A BRIEF INTRODUCTION TO THE ENDOCANNABINOID SYSTEM
The isolation of Δ9-tetrahydrocannabinol from C. sativa (Gaoni and Mechoulam 1964), the discovery that Δ9-tetrahydrocannabinol binds to a G-protein-coupled receptor in the brain (Devane et al. 1988), and the subsequent cloning of the cannabinoid CB1 receptor (Matsuda et al. 1990) led to the elucidation of a previously uncharacterized endogenous cannabinoid, or endocannabinoid system. Anandamide (Devane et al. 1992) and 2-arachydonoylglcycerol (Mechoulam et al. 1995) were the first, and remain the best, characterized endocannabinoids. Based on a growing recognition that cannabinoids modulate mesolimbic dopamine function, the endocannabinoid system is currently receiving a great deal of attention as investigators search for potential pharmacotherapies for addiction (Vries and Schoffelmeer 2005; Justinova et al. 2009).

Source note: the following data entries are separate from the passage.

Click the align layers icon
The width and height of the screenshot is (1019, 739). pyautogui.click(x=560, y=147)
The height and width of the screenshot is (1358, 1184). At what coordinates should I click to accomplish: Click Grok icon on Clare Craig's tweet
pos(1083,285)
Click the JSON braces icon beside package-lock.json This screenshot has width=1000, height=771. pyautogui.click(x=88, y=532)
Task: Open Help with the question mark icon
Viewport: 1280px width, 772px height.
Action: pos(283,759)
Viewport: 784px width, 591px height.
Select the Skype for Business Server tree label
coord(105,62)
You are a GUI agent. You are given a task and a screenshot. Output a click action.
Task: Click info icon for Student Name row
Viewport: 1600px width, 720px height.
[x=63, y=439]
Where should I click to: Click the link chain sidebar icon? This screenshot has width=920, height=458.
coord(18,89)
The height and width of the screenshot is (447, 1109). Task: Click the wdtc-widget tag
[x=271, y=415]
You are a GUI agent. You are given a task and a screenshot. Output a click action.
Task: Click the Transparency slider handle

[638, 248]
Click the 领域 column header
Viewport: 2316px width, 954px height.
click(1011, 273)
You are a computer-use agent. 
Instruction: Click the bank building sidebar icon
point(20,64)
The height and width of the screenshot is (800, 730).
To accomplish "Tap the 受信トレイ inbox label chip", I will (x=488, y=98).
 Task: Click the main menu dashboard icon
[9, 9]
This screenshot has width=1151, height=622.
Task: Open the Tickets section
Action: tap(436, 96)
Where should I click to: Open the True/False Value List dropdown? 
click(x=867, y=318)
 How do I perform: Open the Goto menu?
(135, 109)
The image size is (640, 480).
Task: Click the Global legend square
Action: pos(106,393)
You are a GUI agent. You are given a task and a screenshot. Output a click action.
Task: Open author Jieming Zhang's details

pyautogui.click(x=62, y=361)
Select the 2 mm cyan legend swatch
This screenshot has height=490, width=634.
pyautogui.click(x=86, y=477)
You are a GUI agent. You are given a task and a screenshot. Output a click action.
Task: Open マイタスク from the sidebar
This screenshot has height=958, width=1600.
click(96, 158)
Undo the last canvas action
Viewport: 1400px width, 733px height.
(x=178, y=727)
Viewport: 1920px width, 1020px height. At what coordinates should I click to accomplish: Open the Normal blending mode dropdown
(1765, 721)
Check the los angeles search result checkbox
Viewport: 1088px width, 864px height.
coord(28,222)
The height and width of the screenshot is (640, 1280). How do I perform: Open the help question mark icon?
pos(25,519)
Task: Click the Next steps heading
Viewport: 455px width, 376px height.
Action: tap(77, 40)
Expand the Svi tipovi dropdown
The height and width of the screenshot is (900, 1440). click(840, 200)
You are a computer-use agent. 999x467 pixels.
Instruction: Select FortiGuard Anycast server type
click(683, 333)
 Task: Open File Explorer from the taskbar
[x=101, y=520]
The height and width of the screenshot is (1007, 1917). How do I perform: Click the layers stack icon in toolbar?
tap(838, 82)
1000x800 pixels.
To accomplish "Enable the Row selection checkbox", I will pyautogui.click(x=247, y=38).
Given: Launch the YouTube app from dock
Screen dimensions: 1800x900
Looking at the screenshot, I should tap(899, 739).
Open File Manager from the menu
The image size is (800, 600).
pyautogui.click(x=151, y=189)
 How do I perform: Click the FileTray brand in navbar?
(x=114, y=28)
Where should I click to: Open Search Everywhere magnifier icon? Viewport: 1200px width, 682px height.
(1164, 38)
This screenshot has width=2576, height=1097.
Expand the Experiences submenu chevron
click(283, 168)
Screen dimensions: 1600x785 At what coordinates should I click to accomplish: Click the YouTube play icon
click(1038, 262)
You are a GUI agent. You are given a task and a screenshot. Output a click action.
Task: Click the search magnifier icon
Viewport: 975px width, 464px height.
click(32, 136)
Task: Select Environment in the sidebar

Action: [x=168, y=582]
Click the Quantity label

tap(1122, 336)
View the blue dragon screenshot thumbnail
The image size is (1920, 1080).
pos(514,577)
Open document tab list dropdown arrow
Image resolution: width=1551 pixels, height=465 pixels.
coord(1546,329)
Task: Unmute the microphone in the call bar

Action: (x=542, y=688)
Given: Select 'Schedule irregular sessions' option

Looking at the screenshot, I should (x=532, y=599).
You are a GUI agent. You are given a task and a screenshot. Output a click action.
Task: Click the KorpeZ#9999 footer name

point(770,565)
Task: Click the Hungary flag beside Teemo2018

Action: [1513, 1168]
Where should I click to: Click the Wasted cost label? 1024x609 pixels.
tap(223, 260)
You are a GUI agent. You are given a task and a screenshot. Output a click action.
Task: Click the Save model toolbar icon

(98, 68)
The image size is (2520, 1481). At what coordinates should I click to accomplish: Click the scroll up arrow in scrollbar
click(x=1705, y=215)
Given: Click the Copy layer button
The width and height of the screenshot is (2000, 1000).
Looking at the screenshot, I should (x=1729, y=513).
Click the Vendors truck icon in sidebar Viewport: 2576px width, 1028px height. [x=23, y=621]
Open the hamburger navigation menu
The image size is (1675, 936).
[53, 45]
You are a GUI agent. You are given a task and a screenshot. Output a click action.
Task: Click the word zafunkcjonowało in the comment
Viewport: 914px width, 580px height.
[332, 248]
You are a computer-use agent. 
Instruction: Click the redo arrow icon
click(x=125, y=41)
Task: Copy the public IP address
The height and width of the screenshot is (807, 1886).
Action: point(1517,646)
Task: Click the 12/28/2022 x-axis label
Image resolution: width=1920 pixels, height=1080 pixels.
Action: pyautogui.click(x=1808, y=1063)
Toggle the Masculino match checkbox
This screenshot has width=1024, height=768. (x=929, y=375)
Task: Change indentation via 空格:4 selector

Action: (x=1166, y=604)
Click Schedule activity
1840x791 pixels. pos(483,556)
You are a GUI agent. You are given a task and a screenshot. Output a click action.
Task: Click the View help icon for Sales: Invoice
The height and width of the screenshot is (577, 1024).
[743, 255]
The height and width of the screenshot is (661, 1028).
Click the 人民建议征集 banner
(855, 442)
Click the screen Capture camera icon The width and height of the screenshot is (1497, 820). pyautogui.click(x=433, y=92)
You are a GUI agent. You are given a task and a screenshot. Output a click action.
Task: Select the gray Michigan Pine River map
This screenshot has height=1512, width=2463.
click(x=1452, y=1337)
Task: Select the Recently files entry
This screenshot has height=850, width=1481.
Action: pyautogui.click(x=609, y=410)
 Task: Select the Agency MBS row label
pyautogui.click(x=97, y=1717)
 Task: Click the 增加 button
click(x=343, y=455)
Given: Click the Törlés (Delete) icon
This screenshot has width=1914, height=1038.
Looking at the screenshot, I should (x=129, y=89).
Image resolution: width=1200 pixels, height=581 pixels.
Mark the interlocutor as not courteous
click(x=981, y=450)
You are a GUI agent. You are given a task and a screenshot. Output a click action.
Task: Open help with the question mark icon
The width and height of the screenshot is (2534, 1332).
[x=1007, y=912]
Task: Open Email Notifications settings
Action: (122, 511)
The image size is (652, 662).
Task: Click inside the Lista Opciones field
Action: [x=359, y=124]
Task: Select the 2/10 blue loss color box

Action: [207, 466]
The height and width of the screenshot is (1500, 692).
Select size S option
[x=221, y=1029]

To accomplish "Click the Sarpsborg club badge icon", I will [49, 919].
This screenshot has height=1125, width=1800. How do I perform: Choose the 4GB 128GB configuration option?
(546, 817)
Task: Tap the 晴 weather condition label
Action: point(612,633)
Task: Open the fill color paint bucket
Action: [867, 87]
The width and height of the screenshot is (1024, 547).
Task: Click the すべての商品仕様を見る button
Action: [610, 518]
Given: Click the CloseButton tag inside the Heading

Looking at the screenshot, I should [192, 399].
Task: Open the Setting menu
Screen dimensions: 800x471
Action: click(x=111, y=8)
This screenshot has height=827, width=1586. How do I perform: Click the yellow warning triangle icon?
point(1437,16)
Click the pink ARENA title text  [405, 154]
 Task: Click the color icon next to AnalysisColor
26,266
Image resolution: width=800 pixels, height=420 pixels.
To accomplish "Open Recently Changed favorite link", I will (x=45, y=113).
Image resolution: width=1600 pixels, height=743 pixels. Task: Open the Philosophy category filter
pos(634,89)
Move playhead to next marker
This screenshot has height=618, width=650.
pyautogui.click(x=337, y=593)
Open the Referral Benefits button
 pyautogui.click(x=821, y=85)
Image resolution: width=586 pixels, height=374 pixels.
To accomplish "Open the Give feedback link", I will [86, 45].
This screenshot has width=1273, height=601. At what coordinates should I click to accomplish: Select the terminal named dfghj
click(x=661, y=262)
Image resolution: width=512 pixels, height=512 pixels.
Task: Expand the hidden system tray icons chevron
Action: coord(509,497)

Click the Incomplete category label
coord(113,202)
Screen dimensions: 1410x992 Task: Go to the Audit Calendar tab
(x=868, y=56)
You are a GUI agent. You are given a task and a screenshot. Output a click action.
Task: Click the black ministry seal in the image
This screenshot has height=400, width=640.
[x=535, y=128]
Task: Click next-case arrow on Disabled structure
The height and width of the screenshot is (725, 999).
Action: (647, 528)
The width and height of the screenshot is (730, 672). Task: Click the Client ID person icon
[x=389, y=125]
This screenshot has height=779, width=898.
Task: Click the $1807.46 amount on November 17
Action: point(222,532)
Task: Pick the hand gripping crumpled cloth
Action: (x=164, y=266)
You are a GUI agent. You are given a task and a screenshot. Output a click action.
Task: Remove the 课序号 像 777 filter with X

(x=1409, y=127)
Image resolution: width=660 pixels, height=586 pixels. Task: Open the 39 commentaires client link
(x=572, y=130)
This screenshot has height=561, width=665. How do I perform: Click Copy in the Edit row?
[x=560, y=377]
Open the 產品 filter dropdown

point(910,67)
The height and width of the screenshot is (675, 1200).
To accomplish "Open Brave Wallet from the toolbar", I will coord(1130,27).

ENDOCANNABINOIDS MIGHT INCREASE DOPAMINE RELEASE BY DISINHIBITING DOPAMINE NEURAL ACTIVITY
Lupica’s model (Lupica and Riegel 2005) concerning cannabinoid modulation of dopamine neural activity is also relevant in the context of endocannabinoid signaling. Endocannabinoids are unique from classical neurotransmitters in that they are formed and released on demand during periods of high neural activity (Freund et al. 2003). Thus, during phasic dopamine events, intracellular Ca2+ increases precipitously, which then activates enzymes (e.g., diaacylglycerol lipase, DGL) leading to the synthesis of endocannabinoids (Wilson and Nicoll 2002; Melis et al. 2004; Alger and Kim 2011). Once synthesized, endocannabinoids traverse the plasma membrane into the extra-synaptic space, where they retrogradely activate cannabinoid CB1 receptors on presynaptic terminals (Wilson and Nicoll 2001). Endocannabinoids binding to presynaptic cannabinoid CB1 receptors is known to result in the suppression of GABA-mediated inhibition (Wilson and Nicoll 2001), a form of synaptic plasticity known as depolarization-induced suppression of inhibition (Alger and Kim 2011). Within the ventral tegmental area, depolarization-induced suppression of inhibition should theoretically result in a net disinhibition of dopamine neural activity (cf. Fig. 2, A vs. B) (Lupica and Riegel 2005). A growing body of evidence suggests that 2-arachydonoylglycerol is the primary endocannabinoid involved in mediating such forms of synaptic plasticity (Melis et al. 2004; Tanimura et al. 2010).